Stated goal:
Tally the lines in the rows below that contain the string "menu", treating case as significant. Give only the number.

[Saved entries]
•••

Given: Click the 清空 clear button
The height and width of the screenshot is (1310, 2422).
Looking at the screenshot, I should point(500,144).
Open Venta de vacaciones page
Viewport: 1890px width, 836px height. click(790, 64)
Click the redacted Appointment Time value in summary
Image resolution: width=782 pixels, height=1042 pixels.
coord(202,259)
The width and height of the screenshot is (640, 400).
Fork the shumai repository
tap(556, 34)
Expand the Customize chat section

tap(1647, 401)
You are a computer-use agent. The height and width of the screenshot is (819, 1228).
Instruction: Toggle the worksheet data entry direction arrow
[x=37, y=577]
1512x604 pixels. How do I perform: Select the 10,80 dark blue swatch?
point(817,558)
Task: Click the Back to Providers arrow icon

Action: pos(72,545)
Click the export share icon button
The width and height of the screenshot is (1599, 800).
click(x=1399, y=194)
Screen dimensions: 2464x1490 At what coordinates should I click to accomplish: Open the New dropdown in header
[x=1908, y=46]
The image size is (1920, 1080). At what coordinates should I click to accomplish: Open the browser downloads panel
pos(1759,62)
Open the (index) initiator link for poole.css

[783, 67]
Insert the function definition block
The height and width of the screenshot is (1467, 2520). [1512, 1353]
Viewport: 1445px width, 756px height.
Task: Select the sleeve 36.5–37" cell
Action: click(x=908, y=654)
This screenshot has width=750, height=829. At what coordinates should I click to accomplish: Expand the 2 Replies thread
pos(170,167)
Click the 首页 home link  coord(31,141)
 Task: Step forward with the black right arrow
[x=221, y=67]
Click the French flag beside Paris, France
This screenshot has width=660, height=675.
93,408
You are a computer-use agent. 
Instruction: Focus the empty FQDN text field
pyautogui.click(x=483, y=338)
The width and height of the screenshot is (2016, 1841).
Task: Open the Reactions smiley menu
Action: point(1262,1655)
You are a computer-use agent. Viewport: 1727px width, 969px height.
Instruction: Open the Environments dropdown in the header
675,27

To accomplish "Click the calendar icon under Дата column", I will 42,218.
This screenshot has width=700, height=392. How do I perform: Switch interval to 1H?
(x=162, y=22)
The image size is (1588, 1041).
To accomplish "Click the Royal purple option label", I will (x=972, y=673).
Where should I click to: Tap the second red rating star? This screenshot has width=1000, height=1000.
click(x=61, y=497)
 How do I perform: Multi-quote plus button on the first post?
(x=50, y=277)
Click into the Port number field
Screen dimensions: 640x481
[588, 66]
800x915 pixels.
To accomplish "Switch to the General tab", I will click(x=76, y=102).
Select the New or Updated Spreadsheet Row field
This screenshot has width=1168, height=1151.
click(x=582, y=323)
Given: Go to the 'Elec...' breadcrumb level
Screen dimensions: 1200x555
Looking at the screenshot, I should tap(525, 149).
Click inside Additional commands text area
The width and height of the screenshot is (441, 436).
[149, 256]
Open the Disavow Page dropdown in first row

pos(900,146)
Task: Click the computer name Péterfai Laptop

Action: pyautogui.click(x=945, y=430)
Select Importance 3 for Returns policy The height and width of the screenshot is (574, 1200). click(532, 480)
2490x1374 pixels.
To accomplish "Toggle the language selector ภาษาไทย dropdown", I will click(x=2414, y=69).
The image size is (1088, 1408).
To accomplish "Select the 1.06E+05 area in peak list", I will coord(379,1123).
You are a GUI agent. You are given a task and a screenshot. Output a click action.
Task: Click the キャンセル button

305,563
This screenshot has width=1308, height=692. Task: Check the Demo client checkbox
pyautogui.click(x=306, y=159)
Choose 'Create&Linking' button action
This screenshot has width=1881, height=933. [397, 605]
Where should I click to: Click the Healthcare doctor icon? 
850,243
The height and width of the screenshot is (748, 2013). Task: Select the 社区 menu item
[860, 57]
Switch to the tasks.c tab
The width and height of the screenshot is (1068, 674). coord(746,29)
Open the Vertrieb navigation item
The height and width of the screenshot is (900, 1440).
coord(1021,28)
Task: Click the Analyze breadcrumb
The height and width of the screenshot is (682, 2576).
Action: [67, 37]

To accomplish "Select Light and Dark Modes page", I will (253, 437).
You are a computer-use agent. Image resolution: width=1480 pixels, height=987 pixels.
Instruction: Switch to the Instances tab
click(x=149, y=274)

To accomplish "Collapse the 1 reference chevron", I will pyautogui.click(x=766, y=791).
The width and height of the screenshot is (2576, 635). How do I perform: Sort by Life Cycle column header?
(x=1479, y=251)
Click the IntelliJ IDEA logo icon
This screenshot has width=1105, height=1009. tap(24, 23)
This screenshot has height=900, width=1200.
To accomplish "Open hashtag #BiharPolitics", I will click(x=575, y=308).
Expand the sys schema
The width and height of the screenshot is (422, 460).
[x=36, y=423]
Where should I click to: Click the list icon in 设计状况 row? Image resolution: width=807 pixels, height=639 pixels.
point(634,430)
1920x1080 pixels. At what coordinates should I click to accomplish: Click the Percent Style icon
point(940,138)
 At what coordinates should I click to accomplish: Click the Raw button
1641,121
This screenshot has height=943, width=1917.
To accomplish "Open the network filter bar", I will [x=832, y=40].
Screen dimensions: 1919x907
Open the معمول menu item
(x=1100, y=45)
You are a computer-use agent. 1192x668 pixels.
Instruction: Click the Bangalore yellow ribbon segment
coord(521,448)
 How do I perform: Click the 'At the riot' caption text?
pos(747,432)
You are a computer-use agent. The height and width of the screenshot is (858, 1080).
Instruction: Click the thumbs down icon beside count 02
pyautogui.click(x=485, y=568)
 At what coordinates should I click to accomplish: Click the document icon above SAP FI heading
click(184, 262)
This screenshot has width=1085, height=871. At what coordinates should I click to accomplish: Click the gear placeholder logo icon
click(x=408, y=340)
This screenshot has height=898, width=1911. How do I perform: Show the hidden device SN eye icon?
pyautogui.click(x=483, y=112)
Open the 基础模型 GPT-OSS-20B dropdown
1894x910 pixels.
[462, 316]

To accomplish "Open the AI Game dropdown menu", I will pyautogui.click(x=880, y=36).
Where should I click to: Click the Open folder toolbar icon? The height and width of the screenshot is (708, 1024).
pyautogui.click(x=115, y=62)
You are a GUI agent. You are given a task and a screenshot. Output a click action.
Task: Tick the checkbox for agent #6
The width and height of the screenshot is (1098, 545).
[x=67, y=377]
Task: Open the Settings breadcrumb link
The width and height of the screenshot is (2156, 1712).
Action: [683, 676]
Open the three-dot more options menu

•••

Reply to the exercise:
5